Laodice halted abruptly in her appeal, breathless with feeling.

The amusement had gone out of his face and his expression was one of

mingled discomfort and surprise at her speech.

"Since you are a thinking woman," he answered, "I must answer you

soberly. Even I, expecting disorder and uproar in Jerusalem, when I

came from Ephesus, was not prepared for this chaos! Never was such a

time! Order is not possible in this extreme. It is unthinkable.

Nothing human can save Jerusalem!"

She laid her hand upon him.

"Nothing human!" she repeated quickly. "Seest not that this is the

time of the Messiah? Be ready to be helped of God!"

Philadelphus drew away from her uneasily and looked at her from under

lowered brows.

"They say," he said in a suppressed voice, as fearing his own words,

"that He has come and gone!"

She looked at him blankly. He was glad he had thought of this; it

would divert her from a discourse momently growing unpleasant for him.

And yet he was afraid of the thing he had said.

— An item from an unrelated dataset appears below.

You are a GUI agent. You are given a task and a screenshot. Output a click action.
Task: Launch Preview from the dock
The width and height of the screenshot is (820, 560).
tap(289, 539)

"What dost thou say?" she asked.

"He is come and gone--they say."

"Come and gone!"

He nodded irritably. It made him nervous to dwell on the subject.

"Who say?" she demanded.

"Many! Many!" he whispered.

"It is not--do you believe it?" she persisted, with strange terror

waiting upon his answer. He moved uneasily but he answered the truth.

It was superstition in him that spoke.

"Something in me says it is true," Philadelphus whispered.

She stood transfixed; then all her horror rose in her and cried out

against the story.

"It can not be!" she cried. "See the misery and oppression, here,

tenfold! Nothing has been done! Nobody heard of Him! He could not

fail! What a blasphemy, what a travesty on His Word, to come and

fulfil it not and go hence unnoticed! It can not be!"

"But, but--" he protested, somehow terrified by her denial, "only you

have not heard. Everywhere are those who believe it and I saw--I

saw--"

The growing violence of dissent on her face urged him to speak what

his shamed and guilty tongue hesitated to pronounce.

"I saw in Ephesus one who saw Him; I saw in Patmos one who had

reclined on His breast!"

"A--a--woman?" she whispered.

"No! No!" he returned in a panic. "A man, a prisoner, old and white

and terrible! But it was in his youth! He told me! And the one in

Ephesus, a red-beard, hunchbacked and half-blind and even more

terrible than the first! He saw Him after He was dead!"

"Dead!" Her lips shaped the word.

"They--yes! He was crucified!"

Her lips parted as if to speak the word, but her mind failed to grasp

it certainly. She stood moveless in an actual pain of horror.